Später saßen Melanie und Sonja  auf der Couch. Beide ein Glas Rotwein in der Hand, die Knie angezogen.

„Sonja, ich brauche Deine Hilfe!“, Melanie hatte lange in ihr Glas gestarrt um dann unvermittelt zu sprechen angefangen.

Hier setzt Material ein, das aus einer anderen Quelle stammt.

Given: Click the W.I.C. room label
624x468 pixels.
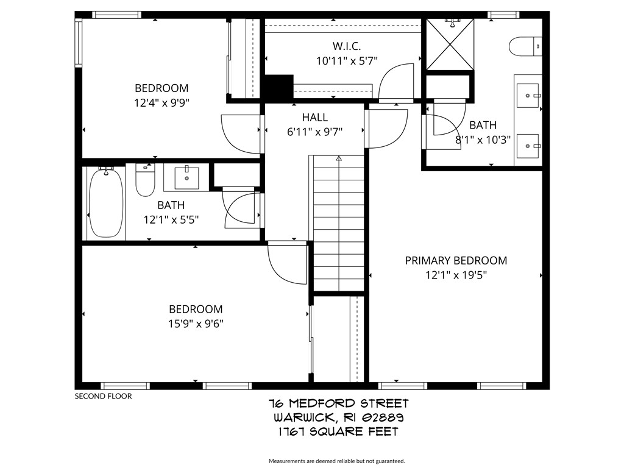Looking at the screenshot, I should click(347, 46).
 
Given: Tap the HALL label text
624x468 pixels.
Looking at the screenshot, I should click(314, 118).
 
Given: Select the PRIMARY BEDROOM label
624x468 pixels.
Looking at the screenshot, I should click(456, 261).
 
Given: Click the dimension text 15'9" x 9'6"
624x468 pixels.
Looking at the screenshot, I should click(196, 324).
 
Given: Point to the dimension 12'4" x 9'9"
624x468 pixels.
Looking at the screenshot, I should click(161, 102).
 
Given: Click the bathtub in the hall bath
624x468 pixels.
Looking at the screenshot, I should click(106, 203).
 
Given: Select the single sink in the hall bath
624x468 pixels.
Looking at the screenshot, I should click(186, 177).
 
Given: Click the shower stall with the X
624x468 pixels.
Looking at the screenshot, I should click(450, 44).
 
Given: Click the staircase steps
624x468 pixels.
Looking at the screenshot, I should click(338, 225).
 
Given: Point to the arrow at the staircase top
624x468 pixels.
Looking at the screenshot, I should click(339, 159).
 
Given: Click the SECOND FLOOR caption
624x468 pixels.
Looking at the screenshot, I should click(103, 396).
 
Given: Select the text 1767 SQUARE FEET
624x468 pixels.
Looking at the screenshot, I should click(338, 432).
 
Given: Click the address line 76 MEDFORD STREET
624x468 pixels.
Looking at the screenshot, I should click(338, 403).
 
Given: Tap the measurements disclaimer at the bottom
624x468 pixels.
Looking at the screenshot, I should click(337, 461).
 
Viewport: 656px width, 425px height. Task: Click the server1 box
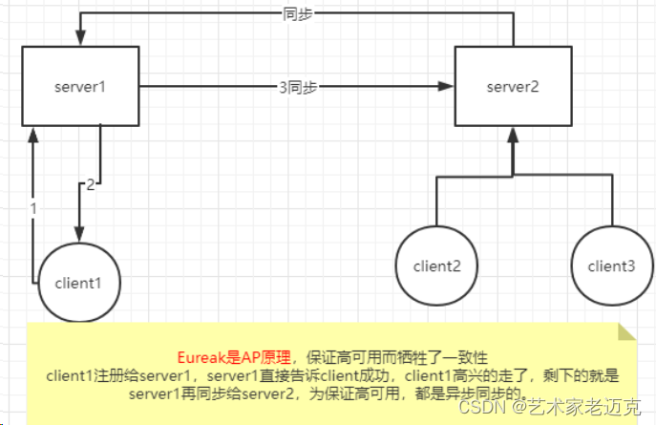tap(81, 87)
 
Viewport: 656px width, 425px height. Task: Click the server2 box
tap(514, 87)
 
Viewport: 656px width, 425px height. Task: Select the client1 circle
tap(78, 282)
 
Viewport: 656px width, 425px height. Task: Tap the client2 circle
tap(438, 266)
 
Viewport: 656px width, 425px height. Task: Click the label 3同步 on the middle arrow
tap(297, 87)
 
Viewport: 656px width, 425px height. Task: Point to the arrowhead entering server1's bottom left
tap(32, 135)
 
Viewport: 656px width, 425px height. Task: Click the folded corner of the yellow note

„Ich habe doch diese Chatbekanntschaft – und wir  hatten uns auch immer gut verstanden und jetzt – er will mich kennen lernen!“

„Aber das ist doch toll!?“, Sonja musste lachen. Wochenlang, Tag für Tag, Stunde um Stunde hatte Melanie von  „Chatab8“ geschwärmt. Dem ultimativen Partnervermittler in Single-Kreisen im Internet. Allerdings gab es da auch die Möglichkeit einfach in andern sogenannten Chaträumen sich unverbindlich mit gleichgesinnten zu „unterhalten“ oder zu chatten. Und da gab es ja noch den Mann der unter „PrinceCharmin666“ auftrat. Der Mann, der wirklich zu wissen schien, was Frauen wollten und somit seinen „Nicknamen“ verdient hatte.  Sonja hatte ja den Verdacht, dass es sich um eine liebestolle Frau handelte, doch den behielt sie lieber für sich. So homophob wie Melanie war, kam dieser Gedanke wahrscheinlich nicht wirklich gut an.

 

„Lach nicht! – Miteinander schriftlich zu kommunizieren ist ja ganz ok – aber dann von Angesicht zu Angesicht?  – Wenn er mir dann nicht gefällt? Oder ich ihn nicht ansehen kann, weil er mir so gut gefällt? – Oder ich IHM nicht gefalle?“

 

„Die Wahrscheinlichkeit ist nicht sehr hoch.“, kam es trocken von Sonja. „Sie dich doch mal im Spiegel an!“

„Eben!“ Melanie hat entsetzt die Augen aufgerissen.  Sonja seufzt. Da hatte sie nicht nur einen Mann, der äußerlich durch aus mit Adonis mithalten konnte und doch ständig seine Fehler sah, sehr untypisch für einen Mann übrigens, wenn sie da an seine Kumpels dacht (eher normaler  Durchschnitt, aber gebärden sich als wären sie eine Kombination aus  Brad Pitt und David Beckham) und dann auch noch eine Freundin, die ein optimales Pendant zu ihrem Mann war und bei beiden musste sie ständig bestätigen, wie gut die beiden aussahen. Da war sie ja richtig froh „normal“ auszusehen. Niemand hatte ihr jahrelang gesagt wie gut sie aussah und so hatte sie auch nicht ständig Angst, wenn sie mal nicht mehr so gut aussehen würde, dass ihr irgendetwas abging.

 

„Melanie! Triff Dich mit ihm! Je eher desto besser! Und wenn er Dich nicht mag, dann ist er selber schuld!“

 

„Du hast ja leicht reden! Du bist ja verheiratet mit Adonis persönlich!“

 

„Das ist auch nicht immer das Glück schlechthin.“, Sonja seufzte.

 

„…stimmt was nicht?“

 

„Vergiss es! – Es wird schon wieder“

 

„Was ist los? – Da red‘  ich von irgendeinem Typen, den ich nicht kenne, dabei hast Du Probleme mit Deinem Mann – da siehst Du mal wieder, was ich für ein Egoist bin.“ Melanie verzog das Gesicht.

 

Sonja musste schon wieder lächeln.

 

„Ach, es ist eigentlich nichts Ernstes – nur alles …so – so eingefahren. Ich weiß gar nicht wie ich es beschreiben soll. Er macht sein Ding, ich mach mein Ding. Wenn wir uns treffen, dann eher zufällig. Wir leben momentan nicht wie ein Ehepaar zusammen, sondern wie eine WG und noch nicht mal als würden wir uns sonderlich mögen. Und soll ich Dir was sagen? Wenn er nicht da ist stört es mich noch nicht mal. Manchmal wünscht ich mir er würde fremd gehen, damit ich weiß, ob ich überhaupt noch was empfinden kann.“

 

„Liebst Du ihn nicht mehr?“  Das war wieder typisch Melanie. Gleich das Kind beim Namen nennen. Aber so ganz unrecht hatte sie nicht. Sonja hatte es sich auch schon ein paar Mal gedacht. Liebte sie ihn überhaupt noch? Es war jetzt nicht so, wenn er da war, dass er sie arg nervte, er war ihr egal. So kann man sagen, sie hatte gar keine Gefühle für ihn.  Aber hatte sie das wirklich?

 

Sie fragte sich, wann es genau angefangen hatte? Es war wohl eher ein schleichender Prozess. Sie hatten immer weniger miteinander gemacht. Immer weniger den anderen gefragt, immer weniger nach dem anderen gefragt…

 

Sonja versuchte sich daran zu erinnern, wie es war, als sie noch Schmetterlinge im Bauch hatte, wenn sie nur an ihn dachte. An sein Lächeln, seine blitzenden Augen.  Seine Witze, wenn er gut drauf war, die ernsten Gedanken, oder wenn er konzentriert in der Arbeit vergraben war.